Sefton Council has been fighting off over 30,000 cyber attacks a month. While cybercrime increases, so does the need for stronger public sector security

The risk of a security breach has become an increasing reality for local councils in the UK, as seen in Sefton Council, which has experienced 50% more cyber attacks every month a figure in line with a global increase in incidents, according to a new report.

While the council has been able to resist all cyber attacks so far, new developments have been put in place to protect the local council network from future cyber attacks.

Up to 400 “brute force attacks” on Sefton Council’s network every month

These large and shocking figures were revealed in a report before Sefton’s audit and governance committee meeting on March 13th.

Having commissioned two external reviews of its systems in the past year, including assessments by Microsoft and the Local Government Association. Sefton council found it, like many other local councils across the country, was being targeted for the security of its IT infrastructure.

The council entails that “significant work” to prevent future attacks is being conducted – such as the implementation of new security standards, new tools, and review of training materials.

The report notes that staff at the council are the “last line of defence” against cyber attacks, and alongside all other local councils, the risk of cyber-attacks going forward remains a “significant” and ongoing challenge.

How are cyber attacks affecting other local councils?

An increased risk of a cyber attack is also facing Bristol City Council due to delayed critical IT updates.
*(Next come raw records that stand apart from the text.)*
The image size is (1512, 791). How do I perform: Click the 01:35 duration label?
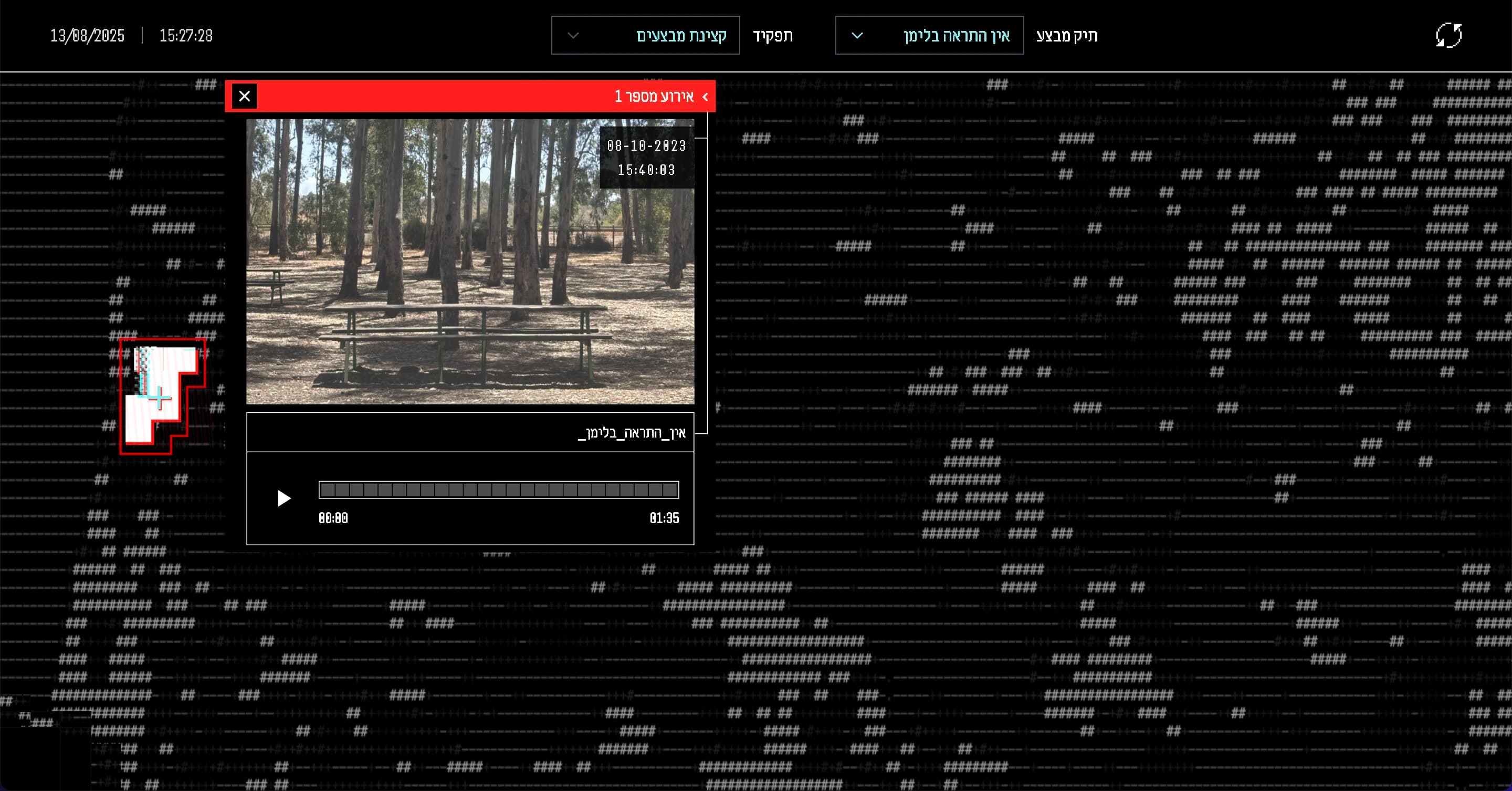point(664,518)
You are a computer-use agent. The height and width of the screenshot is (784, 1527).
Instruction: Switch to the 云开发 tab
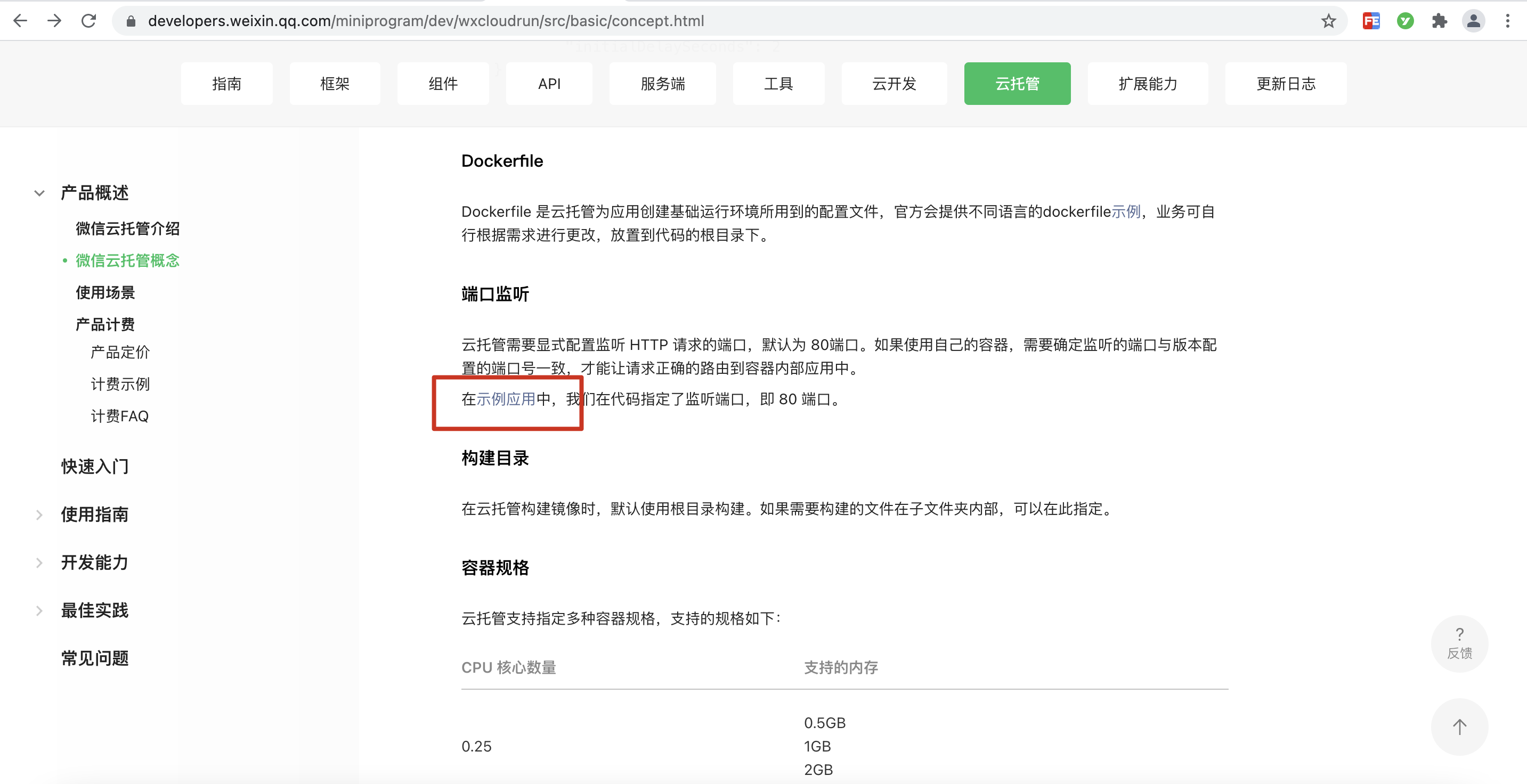tap(894, 84)

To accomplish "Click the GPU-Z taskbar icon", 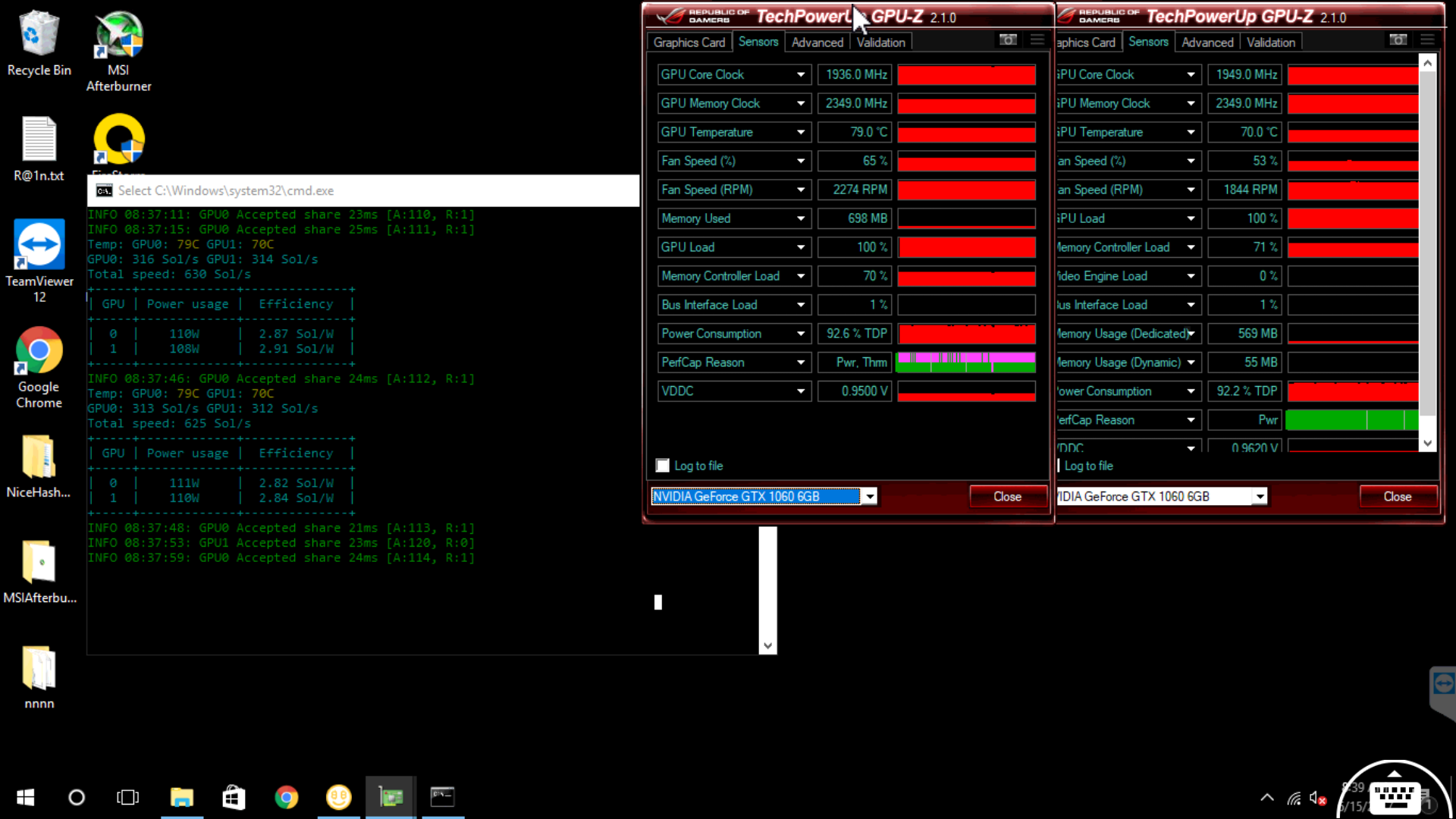I will [x=391, y=797].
The local council highlights that a huge risk factor is end-of-life software – a key target for cyber attacks.

End-of-life software is a key target for cyber attacks

To change this, millions will soon be spent on updating many IT systems the council uses, to fill the gap between current software – used for work like managing repair jobs in council flats — reaches the end of its life, and when the new software is rolled out.

With the new software rollout predicted by May 2024, council services aim to become easier to use for tenants, staff and contractors.

One year since the Gloucester City Council cyber attack

Additionally, the Gloucester City Council cyber attack is a reminder to all local councils across the UK just how vulnerable everyday services are in the digital age – since December 20, 2021, when Gloucester City council officers first became aware that their systems had been compromised.

Russia-linked hackers, who were believed to be responsible for the attack, disrupted numerous services for thousands of residents – including benefit payments, planning applications and house sales, as well as councillors being blocked from emailing other organisations.

The council had to rebuild all of its servers as a result of the attack and the latest estimate suggests the bill to the taxpayer stands at just under £800,000.